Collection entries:

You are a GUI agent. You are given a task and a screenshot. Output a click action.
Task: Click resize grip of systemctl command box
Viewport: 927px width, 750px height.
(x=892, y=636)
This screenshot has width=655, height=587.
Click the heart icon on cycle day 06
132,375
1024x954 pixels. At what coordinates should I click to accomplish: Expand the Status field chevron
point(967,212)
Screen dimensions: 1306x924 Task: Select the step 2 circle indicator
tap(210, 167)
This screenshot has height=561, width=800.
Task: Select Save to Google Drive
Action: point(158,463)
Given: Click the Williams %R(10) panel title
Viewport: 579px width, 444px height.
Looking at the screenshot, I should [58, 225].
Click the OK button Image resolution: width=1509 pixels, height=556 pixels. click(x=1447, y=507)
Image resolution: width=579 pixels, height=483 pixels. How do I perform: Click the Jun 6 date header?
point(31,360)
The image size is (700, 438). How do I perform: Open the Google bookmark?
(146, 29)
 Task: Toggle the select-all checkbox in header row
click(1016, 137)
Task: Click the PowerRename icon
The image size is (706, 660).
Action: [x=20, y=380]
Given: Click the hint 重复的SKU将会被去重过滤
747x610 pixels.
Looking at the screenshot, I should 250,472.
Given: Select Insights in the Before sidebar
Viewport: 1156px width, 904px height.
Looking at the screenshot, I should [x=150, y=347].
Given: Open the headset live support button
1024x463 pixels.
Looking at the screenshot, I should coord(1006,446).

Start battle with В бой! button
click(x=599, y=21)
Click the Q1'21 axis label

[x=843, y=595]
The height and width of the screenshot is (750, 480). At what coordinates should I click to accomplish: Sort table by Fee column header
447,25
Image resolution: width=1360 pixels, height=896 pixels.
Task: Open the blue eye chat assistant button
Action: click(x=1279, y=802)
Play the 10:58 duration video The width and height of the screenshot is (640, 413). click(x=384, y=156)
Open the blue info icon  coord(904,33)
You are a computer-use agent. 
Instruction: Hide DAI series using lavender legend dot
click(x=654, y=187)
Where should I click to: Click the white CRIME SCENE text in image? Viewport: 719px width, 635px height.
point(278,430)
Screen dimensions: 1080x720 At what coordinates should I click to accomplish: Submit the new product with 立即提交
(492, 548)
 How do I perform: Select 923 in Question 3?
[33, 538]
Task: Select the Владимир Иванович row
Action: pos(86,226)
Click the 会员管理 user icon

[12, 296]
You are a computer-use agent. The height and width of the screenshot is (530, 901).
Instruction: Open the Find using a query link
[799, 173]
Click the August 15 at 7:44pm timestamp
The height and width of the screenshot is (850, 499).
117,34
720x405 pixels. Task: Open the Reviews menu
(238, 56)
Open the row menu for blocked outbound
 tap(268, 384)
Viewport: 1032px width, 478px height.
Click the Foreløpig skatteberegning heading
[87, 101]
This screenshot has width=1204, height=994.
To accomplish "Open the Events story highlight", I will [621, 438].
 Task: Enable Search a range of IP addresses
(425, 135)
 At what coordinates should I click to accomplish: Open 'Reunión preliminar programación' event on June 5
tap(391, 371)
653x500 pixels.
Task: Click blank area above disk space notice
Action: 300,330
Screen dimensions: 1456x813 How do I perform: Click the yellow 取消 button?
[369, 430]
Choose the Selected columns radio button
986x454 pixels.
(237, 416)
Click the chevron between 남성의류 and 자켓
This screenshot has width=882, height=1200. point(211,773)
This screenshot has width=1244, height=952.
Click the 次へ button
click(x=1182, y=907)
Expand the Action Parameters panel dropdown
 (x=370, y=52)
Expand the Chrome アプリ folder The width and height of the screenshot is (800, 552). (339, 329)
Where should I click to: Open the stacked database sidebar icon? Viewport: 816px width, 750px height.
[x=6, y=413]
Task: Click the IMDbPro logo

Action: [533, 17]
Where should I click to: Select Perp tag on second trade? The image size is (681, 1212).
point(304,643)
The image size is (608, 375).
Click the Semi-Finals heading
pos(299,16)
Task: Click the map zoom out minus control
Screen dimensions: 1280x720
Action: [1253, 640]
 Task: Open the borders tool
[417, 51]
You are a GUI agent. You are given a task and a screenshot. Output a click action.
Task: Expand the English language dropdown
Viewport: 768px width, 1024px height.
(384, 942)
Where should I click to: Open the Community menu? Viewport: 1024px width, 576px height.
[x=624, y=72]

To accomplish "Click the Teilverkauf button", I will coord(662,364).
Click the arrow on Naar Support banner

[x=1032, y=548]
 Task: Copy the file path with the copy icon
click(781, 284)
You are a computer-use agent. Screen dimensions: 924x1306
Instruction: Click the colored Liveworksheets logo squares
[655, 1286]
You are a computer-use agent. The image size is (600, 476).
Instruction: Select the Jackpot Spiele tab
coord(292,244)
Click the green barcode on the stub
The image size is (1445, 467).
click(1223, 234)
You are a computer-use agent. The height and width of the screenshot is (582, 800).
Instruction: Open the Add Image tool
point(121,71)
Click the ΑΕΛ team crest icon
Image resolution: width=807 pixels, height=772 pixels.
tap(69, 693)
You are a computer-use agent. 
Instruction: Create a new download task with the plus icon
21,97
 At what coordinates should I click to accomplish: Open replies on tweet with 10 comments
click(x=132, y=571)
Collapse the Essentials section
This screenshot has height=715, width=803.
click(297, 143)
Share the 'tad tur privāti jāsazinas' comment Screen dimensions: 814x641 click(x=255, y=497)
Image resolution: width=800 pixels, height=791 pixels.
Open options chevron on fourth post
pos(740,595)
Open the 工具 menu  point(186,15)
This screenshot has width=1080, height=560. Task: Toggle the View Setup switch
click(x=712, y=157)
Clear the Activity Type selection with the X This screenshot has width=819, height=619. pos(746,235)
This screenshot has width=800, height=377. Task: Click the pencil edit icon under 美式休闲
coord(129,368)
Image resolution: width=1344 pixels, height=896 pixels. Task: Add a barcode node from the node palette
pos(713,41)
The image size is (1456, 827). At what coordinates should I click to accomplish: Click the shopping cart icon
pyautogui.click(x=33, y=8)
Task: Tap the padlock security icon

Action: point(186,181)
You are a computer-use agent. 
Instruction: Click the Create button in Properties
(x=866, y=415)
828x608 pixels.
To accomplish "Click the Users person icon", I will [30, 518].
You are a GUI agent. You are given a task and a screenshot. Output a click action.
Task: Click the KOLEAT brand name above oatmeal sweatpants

- Work item: Nothing in the entries may be left out; each line is to be output exactly.

- Response:
You are a GUI agent. You are given a task and a screenshot. Output a click action.
Task: Click resize grip of systemctl command box
Viewport: 927px width, 750px height.
(x=892, y=636)
This screenshot has width=655, height=587.
Click the heart icon on cycle day 06
132,375
1024x954 pixels. At what coordinates should I click to accomplish: Expand the Status field chevron
point(967,212)
Screen dimensions: 1306x924 Task: Select the step 2 circle indicator
tap(210, 167)
This screenshot has height=561, width=800.
Task: Select Save to Google Drive
Action: point(158,463)
Given: Click the Williams %R(10) panel title
Viewport: 579px width, 444px height.
Looking at the screenshot, I should [58, 225].
Click the OK button Image resolution: width=1509 pixels, height=556 pixels. click(x=1447, y=507)
Image resolution: width=579 pixels, height=483 pixels. How do I perform: Click the Jun 6 date header?
point(31,360)
The image size is (700, 438). How do I perform: Open the Google bookmark?
(146, 29)
 Task: Toggle the select-all checkbox in header row
click(1016, 137)
Task: Click the PowerRename icon
The image size is (706, 660).
Action: [x=20, y=380]
Given: Click the hint 重复的SKU将会被去重过滤
747x610 pixels.
Looking at the screenshot, I should 250,472.
Given: Select Insights in the Before sidebar
Viewport: 1156px width, 904px height.
Looking at the screenshot, I should [x=150, y=347].
Given: Open the headset live support button
1024x463 pixels.
Looking at the screenshot, I should coord(1006,446).

Start battle with В бой! button
click(x=599, y=21)
Click the Q1'21 axis label

[x=843, y=595]
The height and width of the screenshot is (750, 480). At what coordinates should I click to accomplish: Sort table by Fee column header
447,25
Image resolution: width=1360 pixels, height=896 pixels.
Task: Open the blue eye chat assistant button
Action: click(x=1279, y=802)
Play the 10:58 duration video The width and height of the screenshot is (640, 413). click(x=384, y=156)
Open the blue info icon  coord(904,33)
You are a computer-use agent. 
Instruction: Hide DAI series using lavender legend dot
click(x=654, y=187)
Where should I click to: Click the white CRIME SCENE text in image? Viewport: 719px width, 635px height.
point(278,430)
Screen dimensions: 1080x720 At what coordinates should I click to accomplish: Submit the new product with 立即提交
(492, 548)
 How do I perform: Select 923 in Question 3?
[33, 538]
Task: Select the Владимир Иванович row
Action: pos(86,226)
Click the 会员管理 user icon

[12, 296]
You are a computer-use agent. The height and width of the screenshot is (530, 901).
Instruction: Open the Find using a query link
[799, 173]
Click the August 15 at 7:44pm timestamp
The height and width of the screenshot is (850, 499).
117,34
720x405 pixels. Task: Open the Reviews menu
(238, 56)
Open the row menu for blocked outbound
 tap(268, 384)
Viewport: 1032px width, 478px height.
Click the Foreløpig skatteberegning heading
[87, 101]
This screenshot has width=1204, height=994.
To accomplish "Open the Events story highlight", I will [621, 438].
 Task: Enable Search a range of IP addresses
(425, 135)
 At what coordinates should I click to accomplish: Open 'Reunión preliminar programación' event on June 5
tap(391, 371)
653x500 pixels.
Task: Click blank area above disk space notice
Action: 300,330
Screen dimensions: 1456x813 How do I perform: Click the yellow 取消 button?
[369, 430]
Choose the Selected columns radio button
986x454 pixels.
(237, 416)
Click the chevron between 남성의류 and 자켓
This screenshot has width=882, height=1200. point(211,773)
This screenshot has width=1244, height=952.
Click the 次へ button
click(x=1182, y=907)
Expand the Action Parameters panel dropdown
 (x=370, y=52)
Expand the Chrome アプリ folder The width and height of the screenshot is (800, 552). (339, 329)
Where should I click to: Open the stacked database sidebar icon? Viewport: 816px width, 750px height.
[x=6, y=413]
Task: Click the IMDbPro logo

Action: [533, 17]
Where should I click to: Select Perp tag on second trade? The image size is (681, 1212).
point(304,643)
The image size is (608, 375).
Click the Semi-Finals heading
pos(299,16)
Task: Click the map zoom out minus control
Screen dimensions: 1280x720
Action: [1253, 640]
 Task: Open the borders tool
[417, 51]
You are a GUI agent. You are given a task and a screenshot. Output a click action.
Task: Expand the English language dropdown
Viewport: 768px width, 1024px height.
(384, 942)
Where should I click to: Open the Community menu? Viewport: 1024px width, 576px height.
[x=624, y=72]

To accomplish "Click the Teilverkauf button", I will coord(662,364).
Click the arrow on Naar Support banner

[x=1032, y=548]
 Task: Copy the file path with the copy icon
click(781, 284)
You are a computer-use agent. Screen dimensions: 924x1306
Instruction: Click the colored Liveworksheets logo squares
[655, 1286]
You are a computer-use agent. The image size is (600, 476).
Instruction: Select the Jackpot Spiele tab
coord(292,244)
Click the green barcode on the stub
The image size is (1445, 467).
click(1223, 234)
You are a computer-use agent. The height and width of the screenshot is (582, 800).
Instruction: Open the Add Image tool
point(121,71)
Click the ΑΕΛ team crest icon
Image resolution: width=807 pixels, height=772 pixels.
tap(69, 693)
You are a computer-use agent. 
Instruction: Create a new download task with the plus icon
21,97
 At what coordinates should I click to accomplish: Open replies on tweet with 10 comments
click(x=132, y=571)
Collapse the Essentials section
This screenshot has height=715, width=803.
click(297, 143)
Share the 'tad tur privāti jāsazinas' comment Screen dimensions: 814x641 click(x=255, y=497)
Image resolution: width=800 pixels, height=791 pixels.
Open options chevron on fourth post
pos(740,595)
Open the 工具 menu  point(186,15)
This screenshot has width=1080, height=560. Task: Toggle the View Setup switch
click(x=712, y=157)
Clear the Activity Type selection with the X This screenshot has width=819, height=619. pos(746,235)
This screenshot has width=800, height=377. Task: Click the pencil edit icon under 美式休闲
coord(129,368)
Image resolution: width=1344 pixels, height=896 pixels. Task: Add a barcode node from the node palette
pos(713,41)
The image size is (1456, 827). At what coordinates should I click to accomplish: Click the shopping cart icon
pyautogui.click(x=33, y=8)
Task: Tap the padlock security icon

Action: point(186,181)
You are a computer-use agent. 
Instruction: Click the Create button in Properties
(x=866, y=415)
828x608 pixels.
To accomplish "Click the Users person icon", I will [30, 518].
You are a GUI agent. You are given a task and a screenshot. Output a click action.
Task: Click the KOLEAT brand name above oatmeal sweatpants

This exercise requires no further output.